I’m in Dallas for the Upswell Summit 2023. After 3 straight years of virtual summits, it was great to see folks in person. Here are some highlights from Day One –
Opening Main Stage – Why Democracy Depends on a Healthy Nonprofit Sector
- Nonprofits remain among the most trusted institutions in America, although sector trust declined by a statistically significant 4 points in 2023 — the largest year-over-year change in trust of any institution tested. See Fourth Annual Report on Trust in Civil Society Reveals Decline in Nonprofit Trust. Partly due to polarization of society and the sector.
- According to a recent U.S. Census Bureau and AmeriCorps survey, formal volunteer participation was 23.2%, dropping 7 percentage points between 2019 and 2021 — the largest decrease the survey has recorded since a version of it started in 2002. See Nonprofits scramble for help amid dearth of volunteers. Need to reduce economic and other barriers to volunteer service. Volunteering substantially builds an individual’s trust in the sector.
- Native Communities Perspective: When focusing on survival, we’re missing conversations about: (1) what does thriving look like and (2) how do we live our values. Thriving is where we collectively grow. Look for upcoming survey from Native Ways Federation. Also look for upcoming book from First Nations Development Institute and The Nonprofit Quarterly, Invisible No More: Voices from Native America.
- Only 31% of nonprofits report engaging in advocacy or lobbying over the last five years, which is less than half of the percentage of nonprofits that reported ever lobbying in 2000 (74%). See Nonprofit Advocacy & Civic Engagement Research.
- Service builds a pathway between charity and justice.

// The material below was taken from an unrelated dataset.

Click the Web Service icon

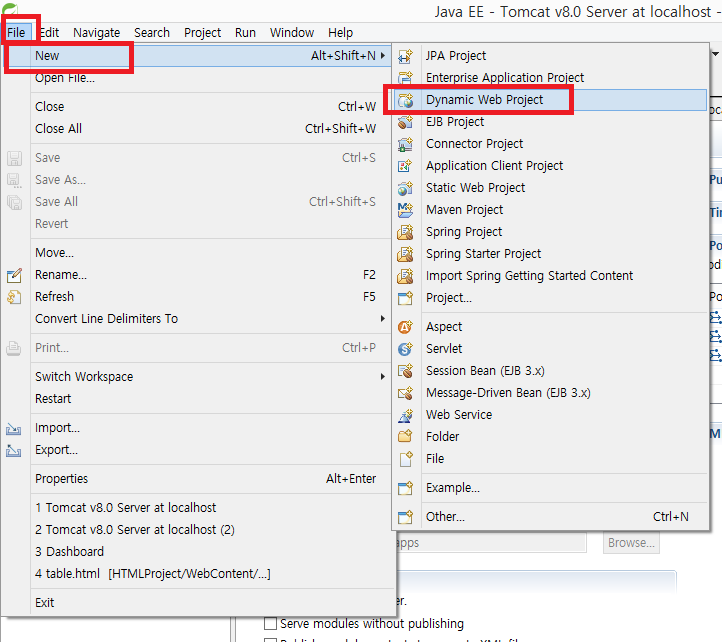(405, 415)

See Service can take us on a path from charity to justice.
Transparency, Trust, and Ethical Practice in the Nonprofit Sector
- Independent Sector is planning to update Principles for Good Governance in 2024 as much as happened since the last edition in 2015 – polarization, DEI movements, drop in trust
- Workshop included table discussions of threats, issues, pressures, trends to consider and incorporate
- I noted adding values, equity, and ecosystem to focus on mission – best captured in Purpose-Driven Board Leadership
- Several others noted the need for building trust within organizations, including through fair compensation practices
Better Language: A New Voice for Philanthropy
- The Council on Foundations and the Center for Public Interest Communications recently completed a scan of the dominant narratives around foundations.
- Foundations need better stories and better language if they really want to lift up the positive impact of their work, push back against false narratives, and build trust.
- Charitable nonprofit stories are getting lost – Only 5.4% of survey respondents said they or anyone in their immediate family received services from a charitable organization in the last year
- Query for foundation leaders: Are we harming our work and our partners’ work with our storytelling?
- Landscape scan on what people are saying and reading about philanthropy:
- Distrust of wealth
- Unease of private money solving public problems
- Individual heroes
- Metaphors we use overinflate the power and influence we have in a larger network of change (e.g., we’re lifting up people)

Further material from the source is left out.